# Task item:
An exact, complete copy of the lines below is the expected answer.

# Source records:
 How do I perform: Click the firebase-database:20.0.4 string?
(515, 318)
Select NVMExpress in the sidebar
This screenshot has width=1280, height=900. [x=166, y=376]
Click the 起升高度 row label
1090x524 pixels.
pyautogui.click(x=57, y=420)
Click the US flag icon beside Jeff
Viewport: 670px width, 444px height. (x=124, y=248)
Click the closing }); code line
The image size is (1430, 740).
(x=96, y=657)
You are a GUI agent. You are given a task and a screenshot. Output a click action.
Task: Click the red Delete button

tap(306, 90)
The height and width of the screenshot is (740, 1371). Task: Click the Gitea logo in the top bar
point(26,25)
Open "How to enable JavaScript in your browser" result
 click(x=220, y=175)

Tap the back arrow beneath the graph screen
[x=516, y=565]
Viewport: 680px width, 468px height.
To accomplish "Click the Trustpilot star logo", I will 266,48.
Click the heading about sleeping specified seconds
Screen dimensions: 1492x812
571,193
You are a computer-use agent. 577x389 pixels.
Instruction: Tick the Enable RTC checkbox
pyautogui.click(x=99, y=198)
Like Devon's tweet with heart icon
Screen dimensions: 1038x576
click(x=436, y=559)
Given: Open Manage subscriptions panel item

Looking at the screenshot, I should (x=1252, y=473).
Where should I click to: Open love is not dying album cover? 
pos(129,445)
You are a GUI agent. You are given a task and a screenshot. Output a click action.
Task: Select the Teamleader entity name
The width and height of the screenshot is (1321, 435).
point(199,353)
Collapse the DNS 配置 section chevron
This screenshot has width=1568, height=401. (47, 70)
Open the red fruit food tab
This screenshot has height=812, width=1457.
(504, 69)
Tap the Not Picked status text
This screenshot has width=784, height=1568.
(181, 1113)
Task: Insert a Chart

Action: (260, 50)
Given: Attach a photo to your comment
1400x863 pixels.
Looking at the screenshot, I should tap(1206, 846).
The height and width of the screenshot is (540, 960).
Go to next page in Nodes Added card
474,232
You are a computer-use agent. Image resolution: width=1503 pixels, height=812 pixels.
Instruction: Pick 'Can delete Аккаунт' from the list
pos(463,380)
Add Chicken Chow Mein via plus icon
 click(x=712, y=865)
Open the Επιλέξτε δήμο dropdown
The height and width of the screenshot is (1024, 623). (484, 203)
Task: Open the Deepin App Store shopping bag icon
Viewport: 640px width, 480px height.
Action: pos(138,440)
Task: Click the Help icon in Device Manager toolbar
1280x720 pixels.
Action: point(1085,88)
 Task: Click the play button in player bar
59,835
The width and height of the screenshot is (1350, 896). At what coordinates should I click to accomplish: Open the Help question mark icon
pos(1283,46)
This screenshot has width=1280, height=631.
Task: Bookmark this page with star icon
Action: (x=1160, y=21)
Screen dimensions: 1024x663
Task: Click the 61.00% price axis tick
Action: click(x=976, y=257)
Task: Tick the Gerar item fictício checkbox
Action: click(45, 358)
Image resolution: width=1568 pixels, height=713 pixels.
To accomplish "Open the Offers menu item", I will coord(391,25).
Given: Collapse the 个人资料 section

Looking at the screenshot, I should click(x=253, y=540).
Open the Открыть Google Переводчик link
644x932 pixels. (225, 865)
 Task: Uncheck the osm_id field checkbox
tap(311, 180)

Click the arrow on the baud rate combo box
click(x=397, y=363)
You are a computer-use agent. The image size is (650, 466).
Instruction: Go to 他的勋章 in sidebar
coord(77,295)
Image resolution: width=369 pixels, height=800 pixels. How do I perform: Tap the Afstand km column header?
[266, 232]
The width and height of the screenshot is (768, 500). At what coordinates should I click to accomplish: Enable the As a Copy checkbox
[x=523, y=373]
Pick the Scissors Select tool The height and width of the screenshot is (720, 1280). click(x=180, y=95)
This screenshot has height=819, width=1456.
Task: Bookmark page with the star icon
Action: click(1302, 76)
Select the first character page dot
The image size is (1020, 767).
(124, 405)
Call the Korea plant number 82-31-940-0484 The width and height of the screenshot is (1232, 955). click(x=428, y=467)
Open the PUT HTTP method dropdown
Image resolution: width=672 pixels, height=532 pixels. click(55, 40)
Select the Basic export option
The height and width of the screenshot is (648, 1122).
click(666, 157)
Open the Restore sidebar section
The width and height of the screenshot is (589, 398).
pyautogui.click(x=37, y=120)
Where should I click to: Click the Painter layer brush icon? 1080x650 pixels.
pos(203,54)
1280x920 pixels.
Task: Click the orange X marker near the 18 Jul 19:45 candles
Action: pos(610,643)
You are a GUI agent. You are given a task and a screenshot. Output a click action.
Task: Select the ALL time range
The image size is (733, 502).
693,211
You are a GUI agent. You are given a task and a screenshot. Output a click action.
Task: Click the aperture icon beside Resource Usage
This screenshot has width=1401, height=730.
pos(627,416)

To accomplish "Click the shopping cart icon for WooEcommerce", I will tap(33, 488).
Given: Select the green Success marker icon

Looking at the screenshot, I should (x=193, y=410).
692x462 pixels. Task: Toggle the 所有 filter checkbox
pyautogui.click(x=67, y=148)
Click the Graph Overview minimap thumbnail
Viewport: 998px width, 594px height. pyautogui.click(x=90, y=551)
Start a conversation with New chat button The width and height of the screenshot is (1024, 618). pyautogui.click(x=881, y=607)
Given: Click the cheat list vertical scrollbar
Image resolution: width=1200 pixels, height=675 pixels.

# Answer to this task:
 How do I perform: Click the firebase-database:20.0.4 string?
(515, 318)
Select NVMExpress in the sidebar
This screenshot has width=1280, height=900. [x=166, y=376]
Click the 起升高度 row label
1090x524 pixels.
pyautogui.click(x=57, y=420)
Click the US flag icon beside Jeff
Viewport: 670px width, 444px height. (x=124, y=248)
Click the closing }); code line
The image size is (1430, 740).
(x=96, y=657)
You are a GUI agent. You are given a task and a screenshot. Output a click action.
Task: Click the red Delete button

tap(306, 90)
The height and width of the screenshot is (740, 1371). Task: Click the Gitea logo in the top bar
point(26,25)
Open "How to enable JavaScript in your browser" result
 click(x=220, y=175)

Tap the back arrow beneath the graph screen
[x=516, y=565]
Viewport: 680px width, 468px height.
To accomplish "Click the Trustpilot star logo", I will 266,48.
Click the heading about sleeping specified seconds
Screen dimensions: 1492x812
571,193
You are a computer-use agent. 577x389 pixels.
Instruction: Tick the Enable RTC checkbox
pyautogui.click(x=99, y=198)
Like Devon's tweet with heart icon
Screen dimensions: 1038x576
click(x=436, y=559)
Given: Open Manage subscriptions panel item

Looking at the screenshot, I should (x=1252, y=473).
Where should I click to: Open love is not dying album cover? 
pos(129,445)
You are a GUI agent. You are given a task and a screenshot. Output a click action.
Task: Select the Teamleader entity name
The width and height of the screenshot is (1321, 435).
point(199,353)
Collapse the DNS 配置 section chevron
This screenshot has width=1568, height=401. (47, 70)
Open the red fruit food tab
This screenshot has height=812, width=1457.
(504, 69)
Tap the Not Picked status text
This screenshot has width=784, height=1568.
(181, 1113)
Task: Insert a Chart

Action: (260, 50)
Given: Attach a photo to your comment
1400x863 pixels.
Looking at the screenshot, I should tap(1206, 846).
The height and width of the screenshot is (540, 960).
Go to next page in Nodes Added card
474,232
You are a computer-use agent. Image resolution: width=1503 pixels, height=812 pixels.
Instruction: Pick 'Can delete Аккаунт' from the list
pos(463,380)
Add Chicken Chow Mein via plus icon
 click(x=712, y=865)
Open the Επιλέξτε δήμο dropdown
The height and width of the screenshot is (1024, 623). (484, 203)
Task: Open the Deepin App Store shopping bag icon
Viewport: 640px width, 480px height.
Action: pos(138,440)
Task: Click the Help icon in Device Manager toolbar
1280x720 pixels.
Action: point(1085,88)
 Task: Click the play button in player bar
59,835
The width and height of the screenshot is (1350, 896). At what coordinates should I click to accomplish: Open the Help question mark icon
pos(1283,46)
This screenshot has width=1280, height=631.
Task: Bookmark this page with star icon
Action: (x=1160, y=21)
Screen dimensions: 1024x663
Task: Click the 61.00% price axis tick
Action: click(x=976, y=257)
Task: Tick the Gerar item fictício checkbox
Action: click(45, 358)
Image resolution: width=1568 pixels, height=713 pixels.
To accomplish "Open the Offers menu item", I will coord(391,25).
Given: Collapse the 个人资料 section

Looking at the screenshot, I should click(x=253, y=540).
Open the Открыть Google Переводчик link
644x932 pixels. (225, 865)
 Task: Uncheck the osm_id field checkbox
tap(311, 180)

Click the arrow on the baud rate combo box
click(x=397, y=363)
You are a computer-use agent. The image size is (650, 466).
Instruction: Go to 他的勋章 in sidebar
coord(77,295)
Image resolution: width=369 pixels, height=800 pixels. How do I perform: Tap the Afstand km column header?
[266, 232]
The width and height of the screenshot is (768, 500). At what coordinates should I click to accomplish: Enable the As a Copy checkbox
[x=523, y=373]
Pick the Scissors Select tool The height and width of the screenshot is (720, 1280). click(x=180, y=95)
This screenshot has height=819, width=1456.
Task: Bookmark page with the star icon
Action: click(1302, 76)
Select the first character page dot
The image size is (1020, 767).
(124, 405)
Call the Korea plant number 82-31-940-0484 The width and height of the screenshot is (1232, 955). click(x=428, y=467)
Open the PUT HTTP method dropdown
Image resolution: width=672 pixels, height=532 pixels. click(55, 40)
Select the Basic export option
The height and width of the screenshot is (648, 1122).
click(666, 157)
Open the Restore sidebar section
The width and height of the screenshot is (589, 398).
pyautogui.click(x=37, y=120)
Where should I click to: Click the Painter layer brush icon? 1080x650 pixels.
pos(203,54)
1280x920 pixels.
Task: Click the orange X marker near the 18 Jul 19:45 candles
Action: pos(610,643)
You are a GUI agent. You are given a task and a screenshot. Output a click action.
Task: Select the ALL time range
The image size is (733, 502).
693,211
You are a GUI agent. You are given a task and a screenshot. Output a click action.
Task: Click the aperture icon beside Resource Usage
This screenshot has width=1401, height=730.
pos(627,416)

To accomplish "Click the shopping cart icon for WooEcommerce", I will tap(33, 488).
Given: Select the green Success marker icon

Looking at the screenshot, I should (x=193, y=410).
692x462 pixels. Task: Toggle the 所有 filter checkbox
pyautogui.click(x=67, y=148)
Click the Graph Overview minimap thumbnail
Viewport: 998px width, 594px height. pyautogui.click(x=90, y=551)
Start a conversation with New chat button The width and height of the screenshot is (1024, 618). pyautogui.click(x=881, y=607)
Given: Click the cheat list vertical scrollbar
Image resolution: width=1200 pixels, height=675 pixels.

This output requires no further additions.